Fracaso
La literatura permite usar a los personajes como conejillos de indias. El autor no tiene un control absoluto sobre lo que sucede en sus páginas. Existe el libre albedrío de los personajes en cierta medida, pero el autor tiene a su alcance la posibilidad de acondicionar su entorno para observar cómo se comportan y una de las pruebas más interesantes a mi juicio es la que se somete a un personaje cuando se le expone al fracaso.
El fracaso se presenta como una prueba de fuego en la que se lleva al personaje a un punto de inflexión. Al morder el polvo y exponerse al fracaso se comprueba de qué madera está hecho un personaje y no todos los superan.
Unos se hunden en ese fracaso y renuncian a reinventarse, entrando en una espiral autodestructiva que los conduce hacia la nada, el abismo. Estos son carne de tragedia y sirven de ejemplo de un modelo a no seguir por los peligros que comporta.
Otros también muerden el polvo, pero asimilan su dolor y lo aprovechan para reinventarse. Encaran el dolor como una señal de que no han tomado el camino correcto en su vida y reaccionan para cambiar de dirección. Entonces estamos ante un héroe al que imitar.
El fracaso no tiene nada que ver con ser un ganador o un perdedor. Nadie es un perdedor en la vida por haber fracasado. Al contrario, es la actitud ante el fracaso la que marca la diferencia. No importa fracasar, lo importante es aprender del fracaso para seguir adelante.

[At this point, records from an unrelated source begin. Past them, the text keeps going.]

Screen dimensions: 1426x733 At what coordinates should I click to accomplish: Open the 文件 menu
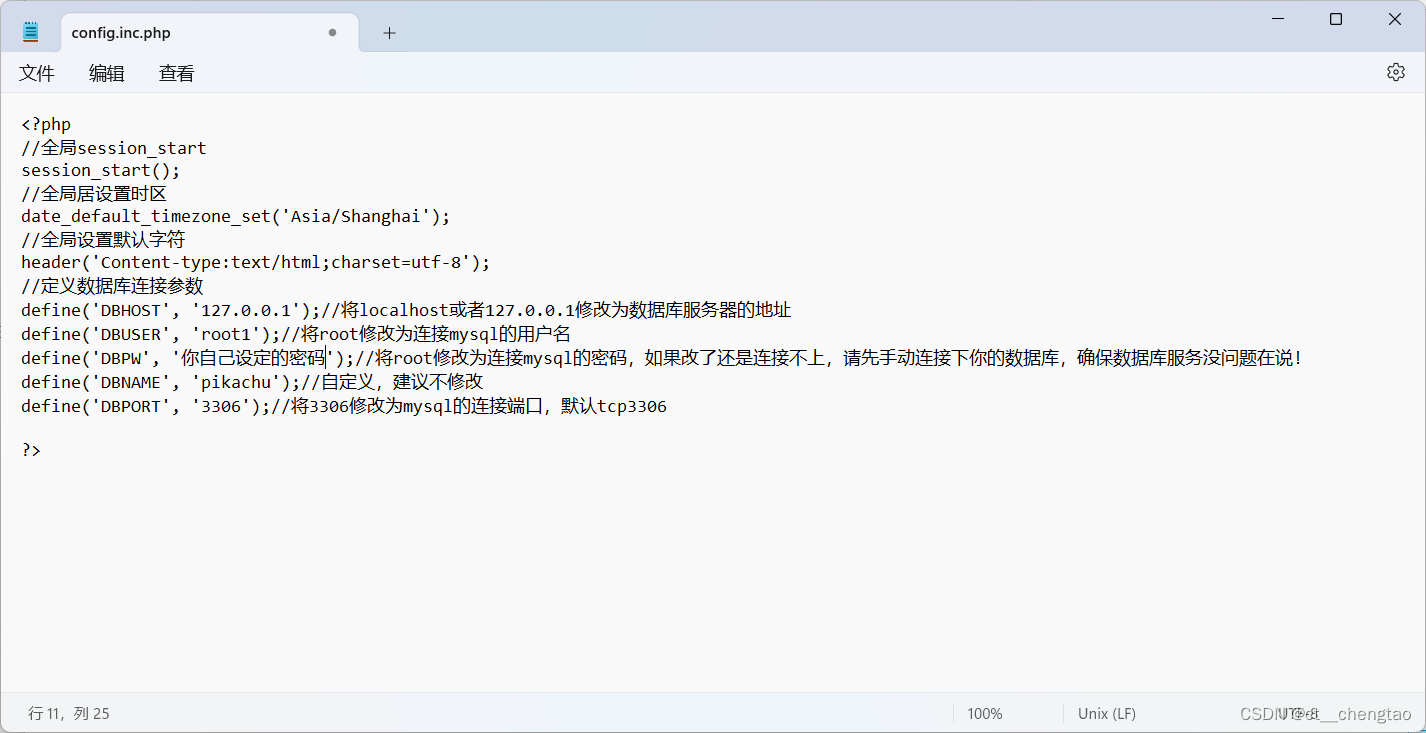click(x=36, y=72)
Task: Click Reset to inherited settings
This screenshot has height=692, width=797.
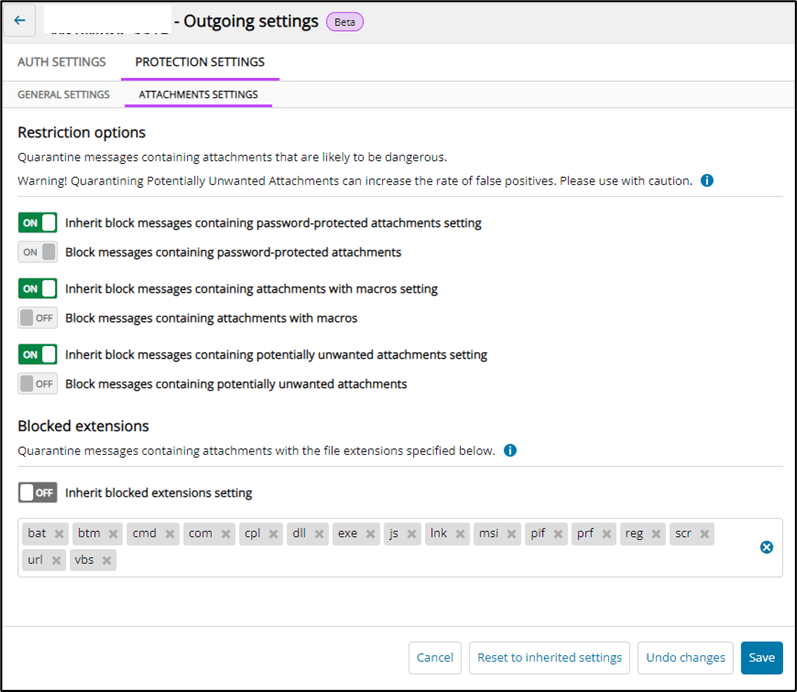Action: pyautogui.click(x=549, y=657)
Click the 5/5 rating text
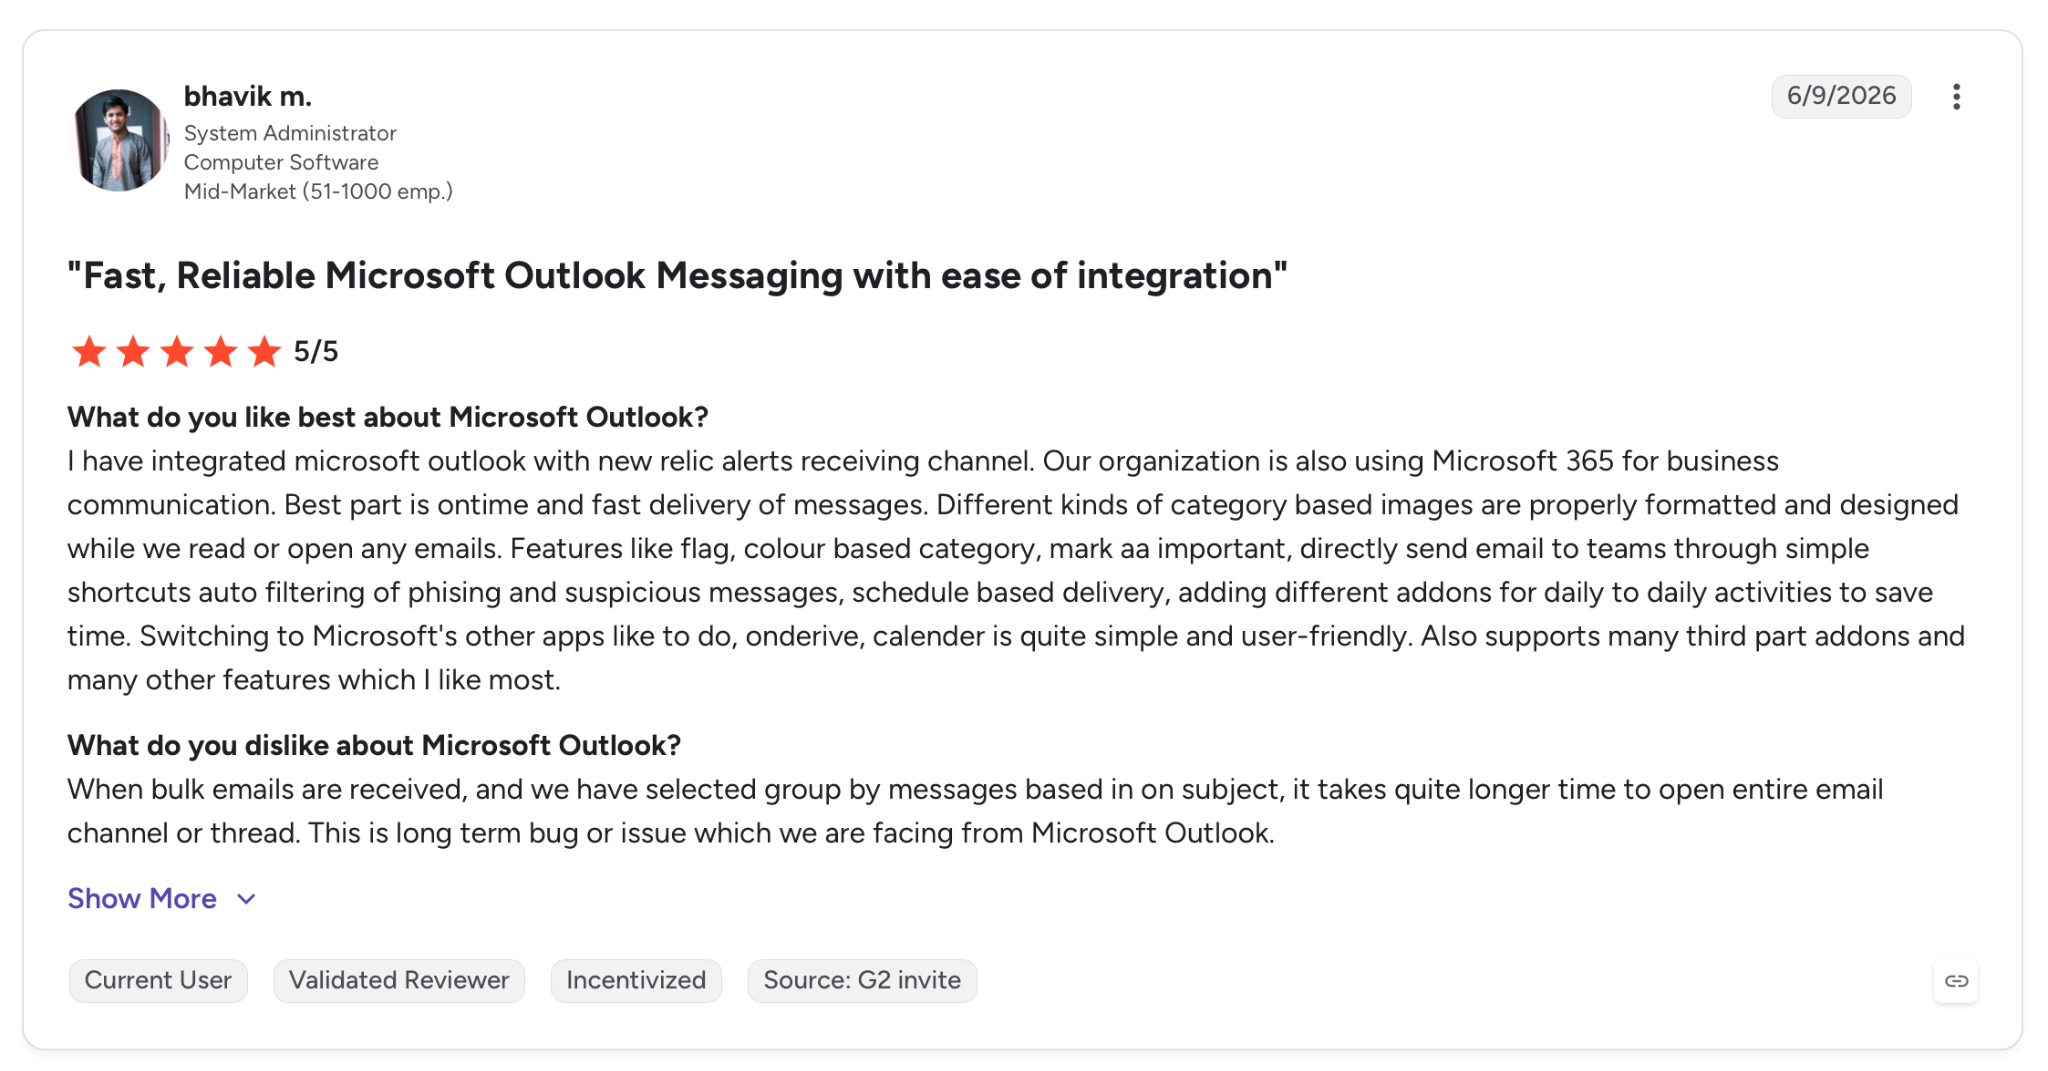The image size is (2048, 1071). point(316,352)
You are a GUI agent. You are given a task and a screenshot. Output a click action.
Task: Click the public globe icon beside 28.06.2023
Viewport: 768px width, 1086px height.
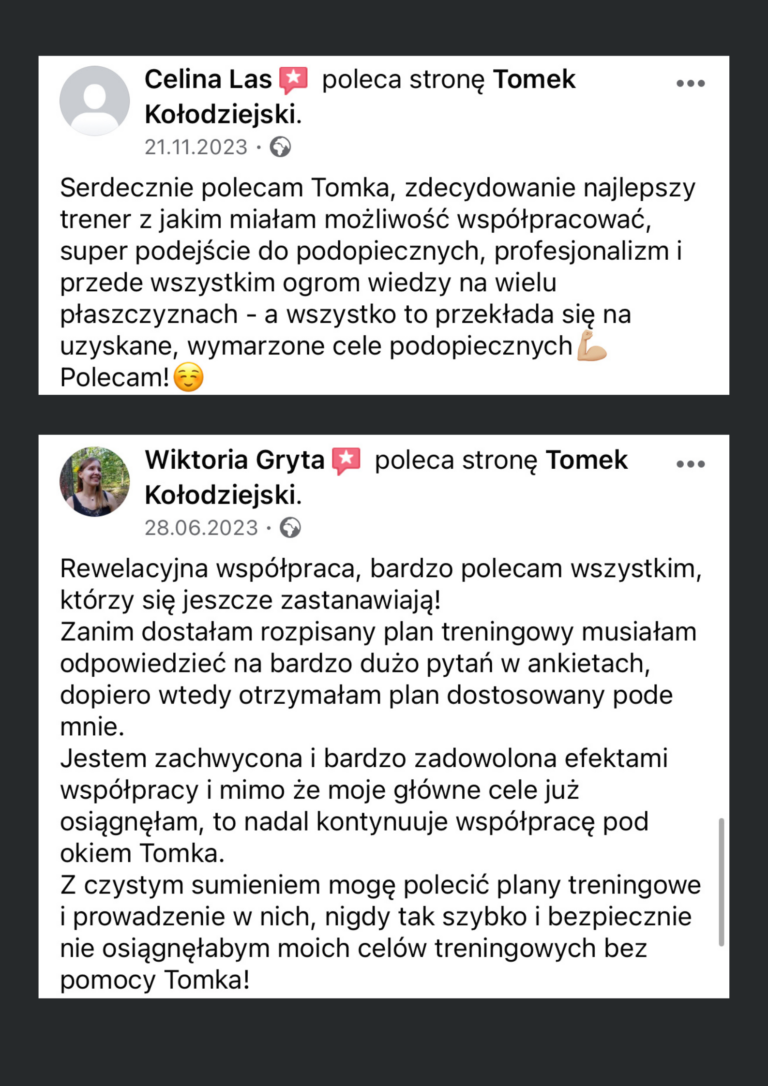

Algo falla en una vida cuando no se ha tropezado con el fracaso porque hace falta para conocer de qué estamos hechos e intuir cuál es el destino al que encaminarse. Por este motivo el fracaso funciona como un reactivo tan eficaz en la literatura para forjar un personaje.
La ecuación del fracaso en el fondo es muy sencilla y se basa en comparar lo que se es con lo que se desea ser. Es el resultado de una diferencia entre la expectativa y la realidad. Las comparaciones son odiosas, pero van unidas a la condición humana. A partir de esa comparación surgen distintos tipos de fracaso y el peor de todos, el fracaso más inútil, es el que resulta de compararse con unas expectativas que no se han formado en el alma, sino en el exterior, fruto de la presión social.
El fracaso más amargo, el que menos ayuda a reinventarse, es ese que se sufre al no cumplir las expectativas de los demás, el estereotipo artificial que genera la presión social. Ese fracaso social también ha brindado espléndidas páginas de literatura. Fracasar duele, pero también sana.